On voit tout de suite la conséquence: ceux qui ne veulent qu’éviter le péché dans la vie vont jouir le plus possible des choses permises.  Or dans tout cela ils perdent autant d’occasions de préférer Dieu à ses échantillons et donc une somme immense de mérites, même s’ils arrivent à être sauvés, en voulant éviter le péché seulement.  Les invités au banquet des noces ont refusé d’y aller pour des choses tout à fait permises: aller à la maison de campagne, aller avec sa femme, aller essayer ses boeufs… et ils sont donnés comme exemples de damnés par J-C.  même.
Prenons donc la règle la meilleure et la plus pratique de toujours agir de façon à toujours donner de l’amour à Dieu au lieu de ne pas l’offenser.  Par exemple, je ne boirai plus de bière, pas pour éviter de m’enivrer, mais pour préférer la liqueur céleste que Dieu me donnera au ciel pour ce sacrifice.  C’est un acte d’amour de préférence de Dieu sur cet échantillon et j’acquiers du mérite en proportion.  le mépris des créatures est enseigné…

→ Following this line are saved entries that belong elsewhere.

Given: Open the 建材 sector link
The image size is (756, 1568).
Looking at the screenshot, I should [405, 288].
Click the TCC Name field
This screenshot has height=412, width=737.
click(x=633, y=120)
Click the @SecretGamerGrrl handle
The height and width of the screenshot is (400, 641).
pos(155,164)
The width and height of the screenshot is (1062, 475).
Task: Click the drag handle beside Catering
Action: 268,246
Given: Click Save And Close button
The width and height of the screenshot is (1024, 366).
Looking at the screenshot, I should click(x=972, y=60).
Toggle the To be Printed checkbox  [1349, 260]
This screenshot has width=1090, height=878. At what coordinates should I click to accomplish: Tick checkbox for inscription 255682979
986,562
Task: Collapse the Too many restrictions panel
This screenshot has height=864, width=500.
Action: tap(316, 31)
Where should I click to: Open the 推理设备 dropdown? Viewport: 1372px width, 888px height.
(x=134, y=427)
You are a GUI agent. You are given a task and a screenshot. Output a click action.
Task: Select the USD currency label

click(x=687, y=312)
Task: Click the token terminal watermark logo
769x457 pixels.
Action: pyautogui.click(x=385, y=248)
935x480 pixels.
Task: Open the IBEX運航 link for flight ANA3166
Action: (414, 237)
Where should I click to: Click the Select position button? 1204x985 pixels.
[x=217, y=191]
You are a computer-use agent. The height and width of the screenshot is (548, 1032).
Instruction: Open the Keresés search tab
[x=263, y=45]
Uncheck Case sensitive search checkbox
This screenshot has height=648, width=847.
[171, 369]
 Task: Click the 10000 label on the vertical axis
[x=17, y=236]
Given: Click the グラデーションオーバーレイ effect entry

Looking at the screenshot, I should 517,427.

Par Jésus Christ afin d’aimer Dieu; c’est le thème de tout l’Évangile: il perce constamment dans l’enseignement de J-C.  On n’a que l’embarras du choix.  Dans les béatitudes, il enseigne que le bonheur n’est pas dans les choses créées; qu’il faut s’en détacher pour mettre tout son bonheur uniquement en Dieu.  En St Luc, il résume sa doctrine ainsi: «Ainsi quiconque d’entre vous ne renonce pas à tout ce qu’il a ne peut être mon disciple.»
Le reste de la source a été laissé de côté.